Mas a satisfação de ler Tostão bem cedo também combatendo as arbitragens à brasileira foi por água abaixo à noite. No Serra Dourada, na disputa de bola dentro da área, no corpo a corpo com Leandro Euzébio, do Goiás, Adriano se atira, salta, e ganha um pênalti para o Flamengo. Ele voltou há pouco ao futebol daqui, mas logo percebeu qual é a manha. No apito, Heber Roberto Lopes.
Morumbi: Hugo adianta a bola, vê Castillo, que recolhe as pernas, mas como ela vai se perdendo pela linha de fundo… o são-paulino resolve tropeçar no goleiro do Botafogo. Elmo Alves Resende Cunha aponta a marca penal. Nos Aflitos, William e Gilmar disputavam o lance e ante a perna do zagueiro corintiano, o artilheiro do Náutico opta pela queda, um pulinho, brindado com pênalti por Arilson Bispo da Anunciação, que estava a pelo menos 40 metros do lance.
Observe que Adriano se agarra no zagueiro e vai se jogando para trás. Pura malícia. Aloísio, agora no Vasco, faz isso como poucos. Note que Hugo percebe a bola fugindo do seu controle, o goleiro recolhe as pernas e ele deixa as dele para cair. É nítido também. Como perceptível é a astúcia de Gilmar, com um saltinho “esperto” diante da perna de William. Quanta malandragem!
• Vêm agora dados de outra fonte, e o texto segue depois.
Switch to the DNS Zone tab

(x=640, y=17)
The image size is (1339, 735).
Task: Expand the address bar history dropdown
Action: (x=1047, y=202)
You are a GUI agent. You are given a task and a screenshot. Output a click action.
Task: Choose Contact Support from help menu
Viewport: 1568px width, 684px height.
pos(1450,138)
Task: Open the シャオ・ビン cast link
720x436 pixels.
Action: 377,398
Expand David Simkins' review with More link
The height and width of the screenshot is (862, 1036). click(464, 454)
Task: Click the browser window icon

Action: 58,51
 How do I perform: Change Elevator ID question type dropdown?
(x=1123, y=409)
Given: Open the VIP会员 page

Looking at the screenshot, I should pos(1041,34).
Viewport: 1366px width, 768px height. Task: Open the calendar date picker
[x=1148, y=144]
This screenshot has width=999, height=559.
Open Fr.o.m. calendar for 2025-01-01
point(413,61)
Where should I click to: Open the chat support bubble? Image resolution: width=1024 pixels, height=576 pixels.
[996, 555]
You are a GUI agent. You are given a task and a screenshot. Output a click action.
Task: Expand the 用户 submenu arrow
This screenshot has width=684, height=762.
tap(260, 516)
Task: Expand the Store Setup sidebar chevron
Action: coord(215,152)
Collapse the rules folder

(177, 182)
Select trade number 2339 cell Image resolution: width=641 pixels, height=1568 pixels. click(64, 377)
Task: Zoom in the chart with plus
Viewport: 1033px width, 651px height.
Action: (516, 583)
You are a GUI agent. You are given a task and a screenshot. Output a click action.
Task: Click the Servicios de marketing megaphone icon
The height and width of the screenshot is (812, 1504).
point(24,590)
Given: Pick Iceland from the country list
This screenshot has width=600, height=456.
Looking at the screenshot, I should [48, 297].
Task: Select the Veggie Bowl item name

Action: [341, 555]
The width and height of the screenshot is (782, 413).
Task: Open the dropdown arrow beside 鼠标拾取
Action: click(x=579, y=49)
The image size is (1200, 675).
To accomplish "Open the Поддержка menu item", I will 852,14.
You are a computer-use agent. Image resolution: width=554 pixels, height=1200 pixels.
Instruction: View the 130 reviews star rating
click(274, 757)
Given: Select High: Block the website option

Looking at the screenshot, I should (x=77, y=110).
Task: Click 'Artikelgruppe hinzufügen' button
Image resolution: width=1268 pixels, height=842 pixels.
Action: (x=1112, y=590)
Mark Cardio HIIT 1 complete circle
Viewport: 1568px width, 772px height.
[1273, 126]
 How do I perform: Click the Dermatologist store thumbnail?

Não vou discutir outros erros cometidos pelos apitadores nesses jogos, e eles aconteceram. Sei que esse post será inundado por internautas discordando do que penso sobre uma, duas ou as três jogadas. Normal, no Brasil já se tornou comum achar que isso tudo aí é pênalti mesmo. E a imprensa tem colaboração enorme, especialmente quem só analisa futebol em câmera lenta.
É o apito verde-amarelo, tão generoso com atacantes espertos. Fico imaginando como devem ser as conversas entre esses jogadores que cavam as penalidades e seus colegas, longe dos repórteres, das lentes e dos microfones. Certamente morrem de rir de tanta gente, na arbitragem, na torcida e na imprensa, que acredita nas suas artimanhas. De nós.
O pior de tudo é que isso é a cara do Brasil.